What is being asked:
Start with the line that holds "Instruction: Click the '65 años' answer label". Please copy it and each remaining line below exactly, leaving pictures out.

Data for the task:
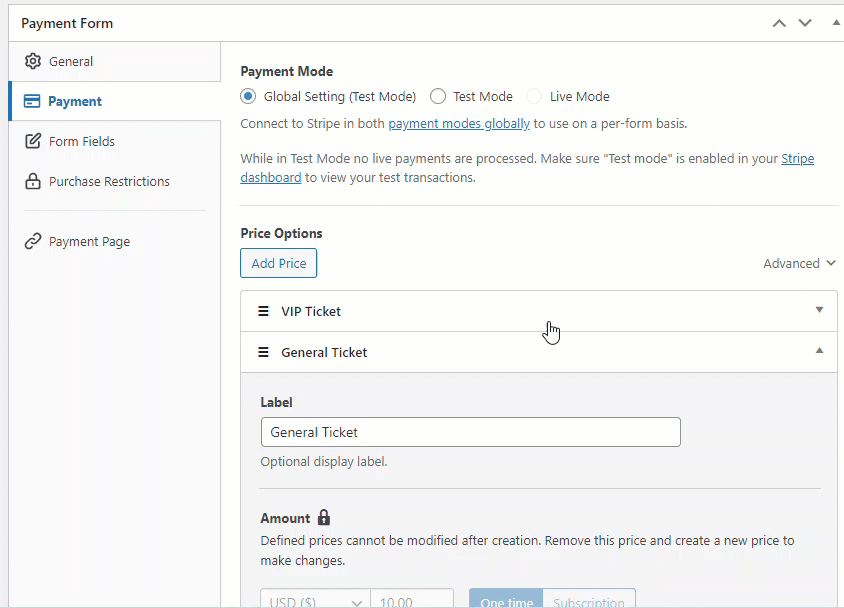Open the payment modes globally link
Screen dimensions: 844x608
[459, 123]
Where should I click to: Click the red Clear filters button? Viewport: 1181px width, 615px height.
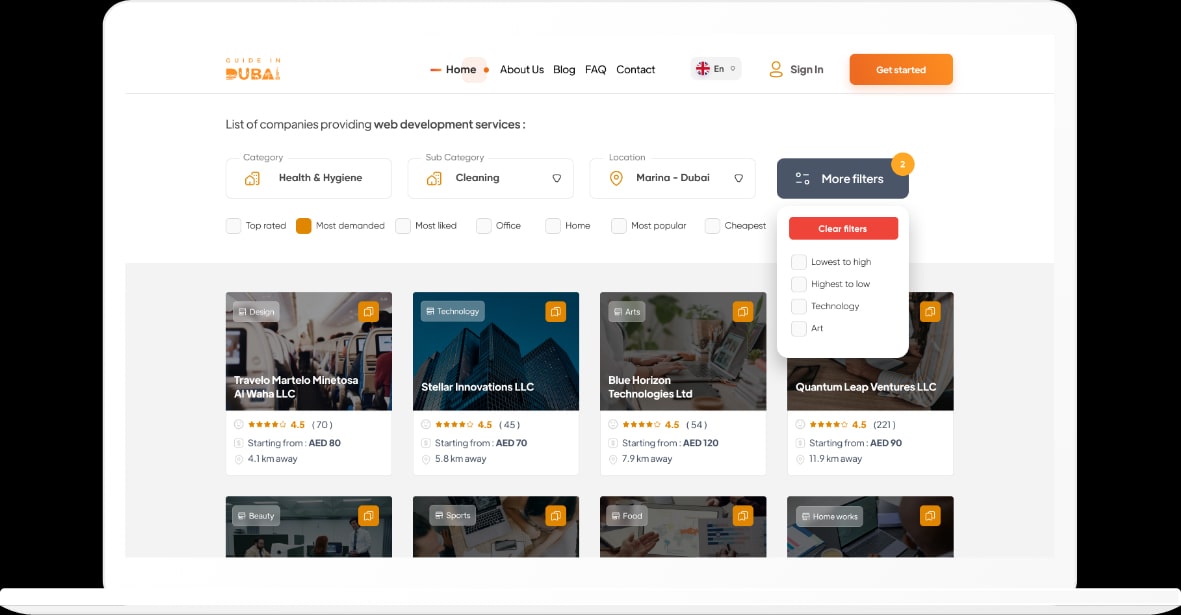tap(843, 229)
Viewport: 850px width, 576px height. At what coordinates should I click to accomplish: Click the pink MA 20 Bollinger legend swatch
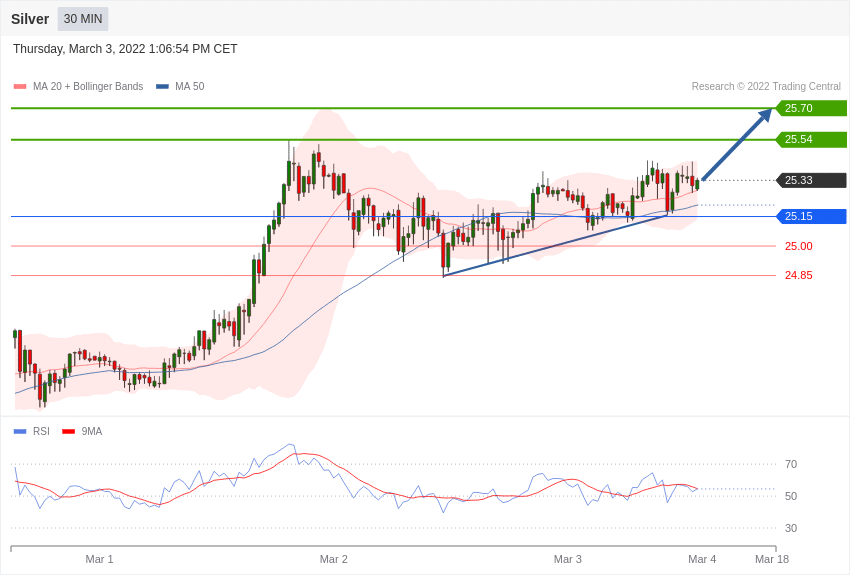pyautogui.click(x=20, y=87)
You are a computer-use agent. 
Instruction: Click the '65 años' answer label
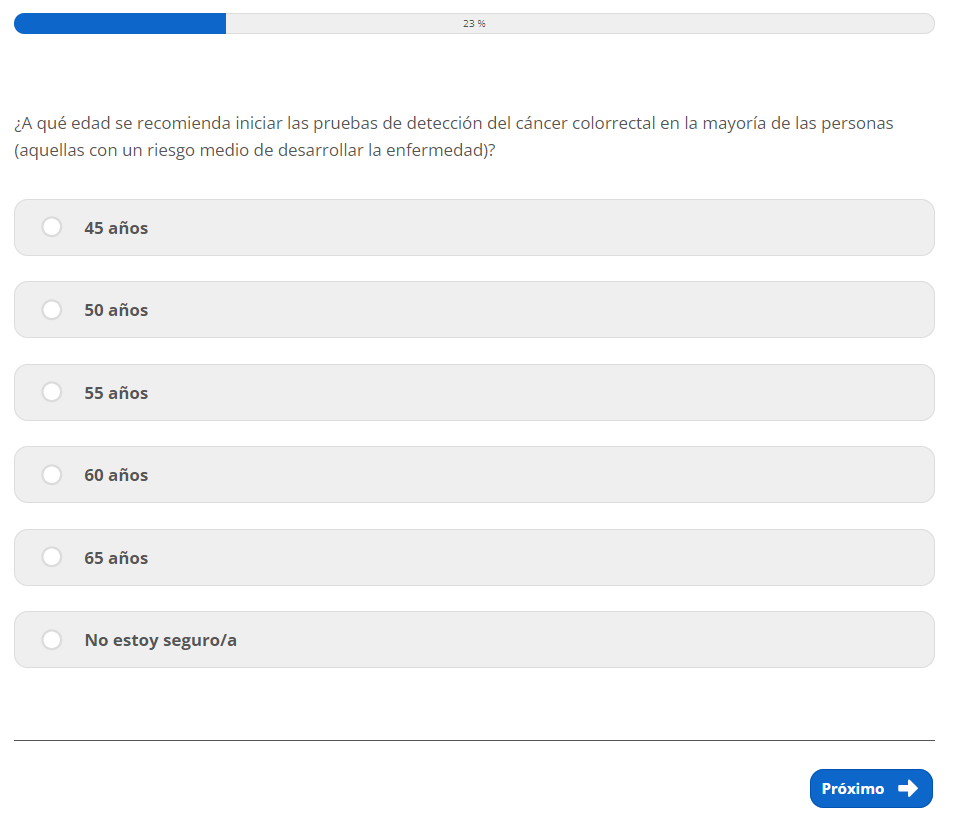click(116, 558)
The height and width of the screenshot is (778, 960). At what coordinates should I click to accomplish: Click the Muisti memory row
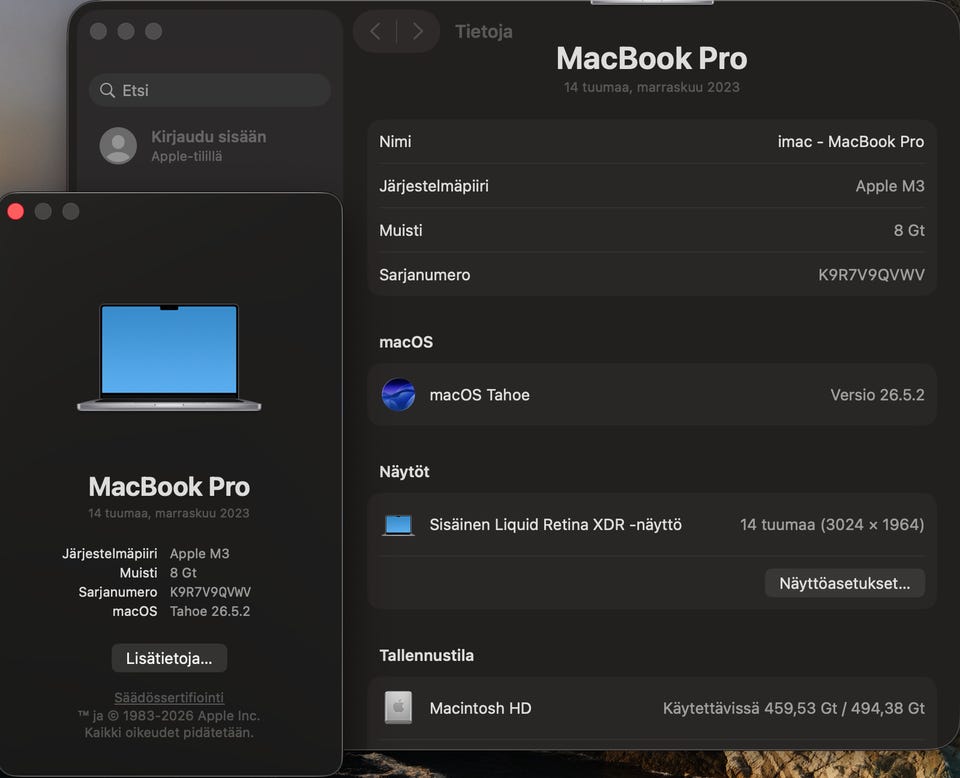point(651,230)
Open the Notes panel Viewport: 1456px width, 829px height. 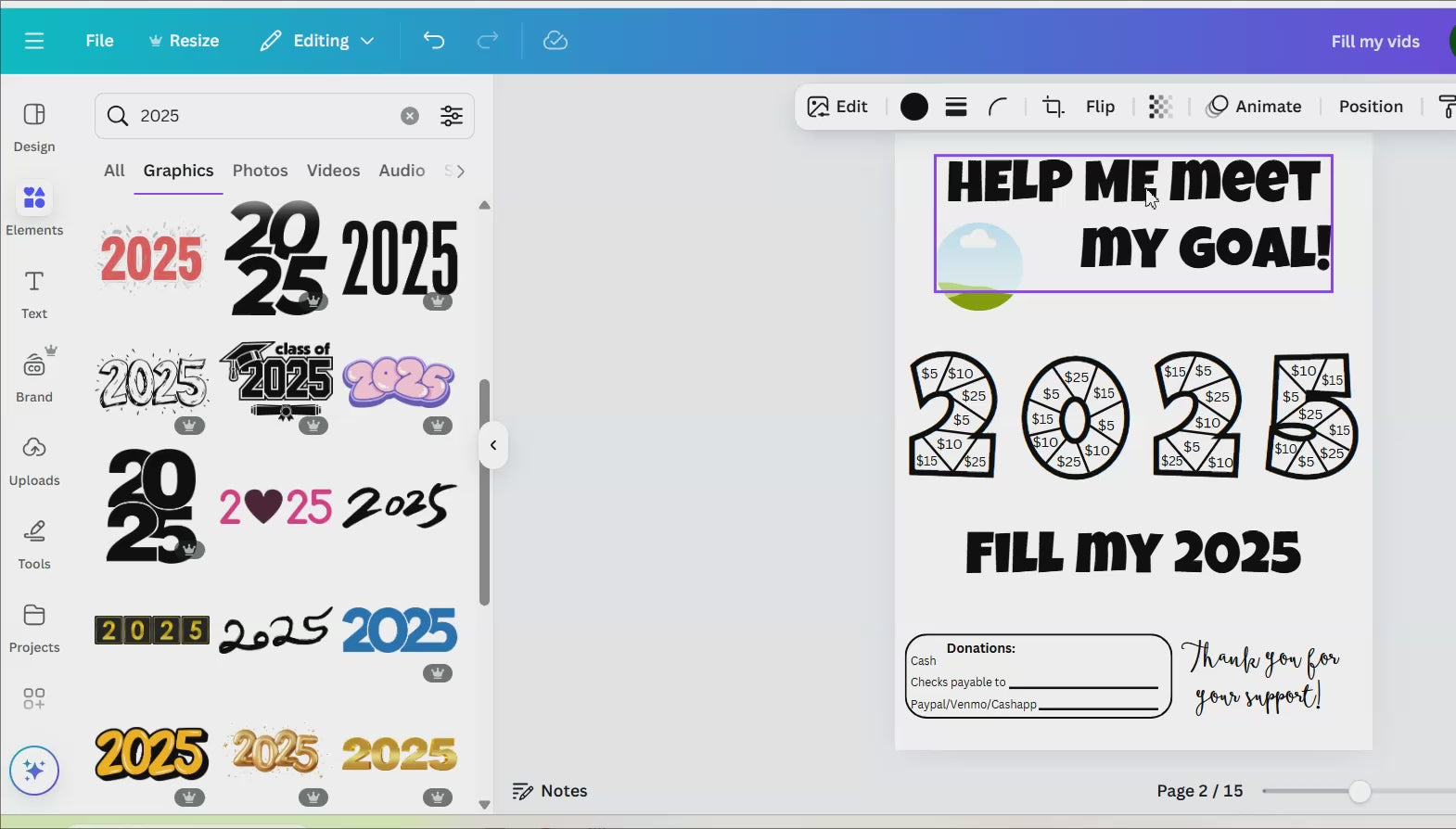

Output below:
Instruction: Click the '65 años' answer label
click(116, 558)
The height and width of the screenshot is (778, 960). At what coordinates should I click to accomplish: Click the Muisti memory row
point(651,230)
Open the Notes panel Viewport: 1456px width, 829px height. 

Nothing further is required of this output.